*DIRECTIONS*
Answer from the article on medical residency shortages:
(a) Since 2006, the number of U.S. medical schools has grown from 125 to how many?
(b) How many residency positions open each year?
(c) What cut in federal support for graduate medical education is the Obama administration seeking?

*EXERCISE TEXT*
◇ ◇ ◇ ◇ ◇

Med School Grads Face Residency Shortages

Long Island Business News
Med School Grads Face Residency Shortages
By Claude Solnik
July 1, 2013

Featuring:Dr. Andrew Yacht, Chief Academic Officer, Hofstra North Shore-LIJ School of Medicine

Rising medical school enrollment and waning federal aid have created a shortage of residency positions for graduates, leaving some with mountains of debt and no shot at an internship.

Historically, nearly all graduates from U.S. medical schools have landed residencies, formally known as graduate medical education and a requirement for a medical license.

The glut of graduates follows a 2006 decision by theAssociation of American Medical Colleges to end a moratorium on approving new schools.

Since then, the number of U.S. medical schools has increased from 125 to 141, including 12 granted preliminary or provisional accreditation. Seven more schools are in the works.

Almost 26,000 students are currently enrolled, a jump of 30 percent since the decision to expand.
The number of residencies has remained flat at about 100,000, however, with 25,000 positions opening each year. As a result, more than 525 U.S. medical school graduates, including some seeking residencies in general surgery and emergency medicine, were turned away this year.
“That’s incredibly unusual,” said Dr. Frederick Schiavone, vice dean for graduate medical education at Stony Brook University School of Medicine. “For the first time in the history of the United States, residents are not getting jobs after they complete medical school. That happens in other countries. It never happened in the United States.”

While there are no signs of flagging enrollment at medical schools, there are clear signals that federal support for residency programs may have peaked.

Congress did not approve proposals last year that would have added 15,000 positions to the program, which already costs taxpayers $9.5 billion annually. Two pending bills are also considered long shots.

Additionally, the Obama administration is seeking cuts in federal support for graduate medical education of $11 billion over a decade.

“The government is hard pressed to put more money into the system, to open up more residencies,” said Dr. Andrew Yacht, chief academic officer at the Hofstra North Shore-LIJ School of Medicine. “I’m not sure hospitals want to be in the business of training, unless they’re reimbursed. It costs a lot of money.”

◇ ◇ ◇ ◇ ◇

*GIVEN MATERIAL*
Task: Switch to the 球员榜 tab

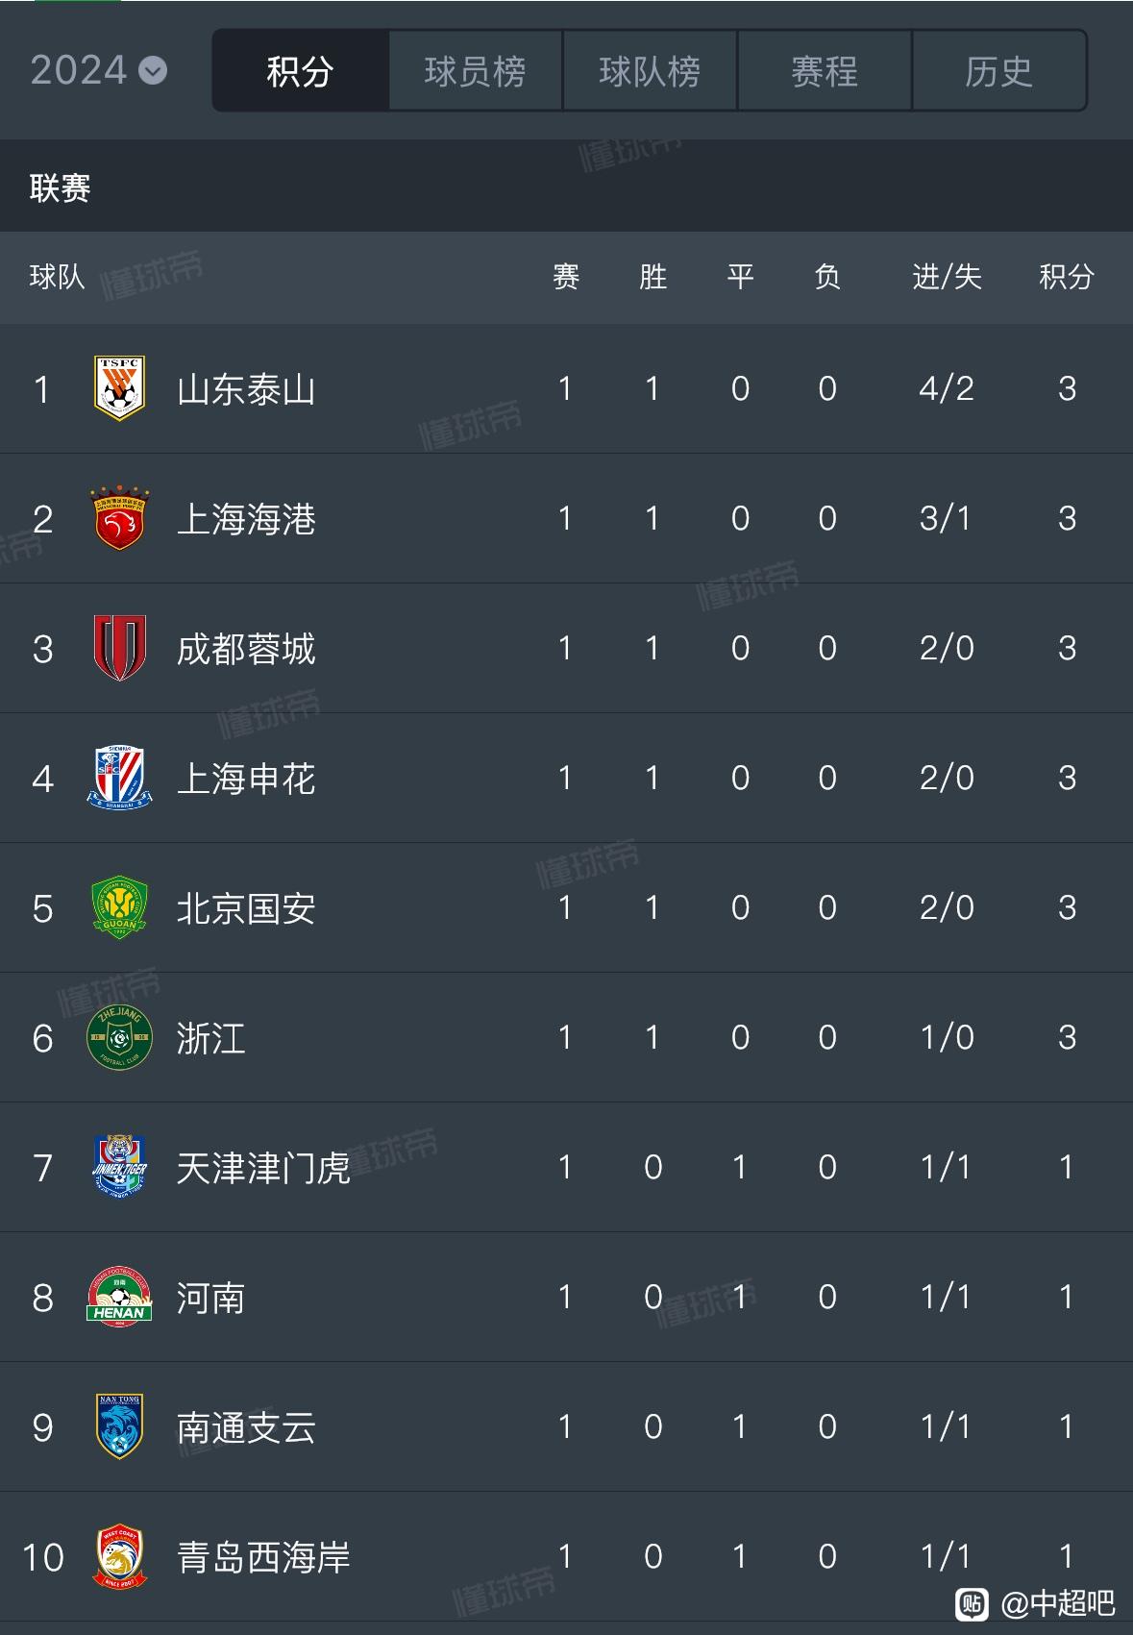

◇ ◇ ◇ ◇ ◇

*RESULT*
(a) 141
(b) 25,000
(c) $11 billion over a decade